> [AIM OF THE EXERCISE] Find every line of the records that has "computer" and return it.

#### RECORDED DATA ####

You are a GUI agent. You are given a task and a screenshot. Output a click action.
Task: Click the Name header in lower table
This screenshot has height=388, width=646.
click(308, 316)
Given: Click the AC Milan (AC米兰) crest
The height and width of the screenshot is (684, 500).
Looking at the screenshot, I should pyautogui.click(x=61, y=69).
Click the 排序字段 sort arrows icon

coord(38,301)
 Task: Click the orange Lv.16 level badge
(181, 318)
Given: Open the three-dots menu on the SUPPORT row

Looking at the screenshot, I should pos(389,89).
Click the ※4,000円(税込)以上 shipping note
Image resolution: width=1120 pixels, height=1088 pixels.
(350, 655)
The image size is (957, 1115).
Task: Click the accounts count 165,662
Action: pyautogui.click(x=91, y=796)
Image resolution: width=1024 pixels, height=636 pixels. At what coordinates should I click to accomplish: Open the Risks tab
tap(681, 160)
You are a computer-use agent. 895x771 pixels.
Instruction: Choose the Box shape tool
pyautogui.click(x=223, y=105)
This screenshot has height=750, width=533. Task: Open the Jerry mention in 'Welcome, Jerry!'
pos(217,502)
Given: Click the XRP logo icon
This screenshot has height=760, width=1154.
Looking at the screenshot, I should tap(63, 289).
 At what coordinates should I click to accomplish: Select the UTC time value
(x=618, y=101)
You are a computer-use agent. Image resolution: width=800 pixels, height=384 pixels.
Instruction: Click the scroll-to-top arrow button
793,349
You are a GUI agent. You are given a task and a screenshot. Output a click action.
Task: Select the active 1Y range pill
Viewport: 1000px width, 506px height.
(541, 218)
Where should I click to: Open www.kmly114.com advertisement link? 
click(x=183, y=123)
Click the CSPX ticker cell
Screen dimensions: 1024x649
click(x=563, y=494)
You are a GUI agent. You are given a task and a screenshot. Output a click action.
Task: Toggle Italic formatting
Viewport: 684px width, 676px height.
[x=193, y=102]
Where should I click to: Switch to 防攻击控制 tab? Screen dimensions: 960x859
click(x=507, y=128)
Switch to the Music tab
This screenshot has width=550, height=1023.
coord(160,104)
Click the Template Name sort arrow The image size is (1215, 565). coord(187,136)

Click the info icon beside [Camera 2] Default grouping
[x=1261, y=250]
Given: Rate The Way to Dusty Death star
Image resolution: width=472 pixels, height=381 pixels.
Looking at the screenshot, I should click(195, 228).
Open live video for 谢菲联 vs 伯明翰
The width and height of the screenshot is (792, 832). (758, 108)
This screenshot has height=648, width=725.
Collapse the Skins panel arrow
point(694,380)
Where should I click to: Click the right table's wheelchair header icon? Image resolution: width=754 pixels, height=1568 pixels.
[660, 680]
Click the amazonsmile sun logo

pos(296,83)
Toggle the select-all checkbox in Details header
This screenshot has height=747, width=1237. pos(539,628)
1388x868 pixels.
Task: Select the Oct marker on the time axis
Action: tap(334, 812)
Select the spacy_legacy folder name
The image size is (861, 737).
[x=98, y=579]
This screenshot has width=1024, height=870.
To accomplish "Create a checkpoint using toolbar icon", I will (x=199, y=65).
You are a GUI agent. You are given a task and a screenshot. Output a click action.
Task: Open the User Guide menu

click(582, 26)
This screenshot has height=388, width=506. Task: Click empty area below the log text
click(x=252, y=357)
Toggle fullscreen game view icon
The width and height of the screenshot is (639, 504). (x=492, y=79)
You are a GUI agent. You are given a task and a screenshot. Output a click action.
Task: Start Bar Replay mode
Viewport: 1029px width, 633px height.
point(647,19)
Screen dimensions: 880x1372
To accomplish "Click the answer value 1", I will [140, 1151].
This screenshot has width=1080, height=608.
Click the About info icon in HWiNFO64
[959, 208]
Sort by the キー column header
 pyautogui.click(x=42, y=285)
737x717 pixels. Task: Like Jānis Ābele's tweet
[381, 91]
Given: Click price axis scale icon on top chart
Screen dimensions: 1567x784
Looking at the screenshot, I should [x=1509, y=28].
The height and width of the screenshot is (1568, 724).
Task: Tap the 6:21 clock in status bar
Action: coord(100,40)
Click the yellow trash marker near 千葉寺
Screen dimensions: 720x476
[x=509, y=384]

####

> [SOLUTION TO THIS PROBLEM]
You are a computer-use agent. 895x771 pixels.
You are a computer-use agent. Image resolution: width=800 pixels, height=384 pixels.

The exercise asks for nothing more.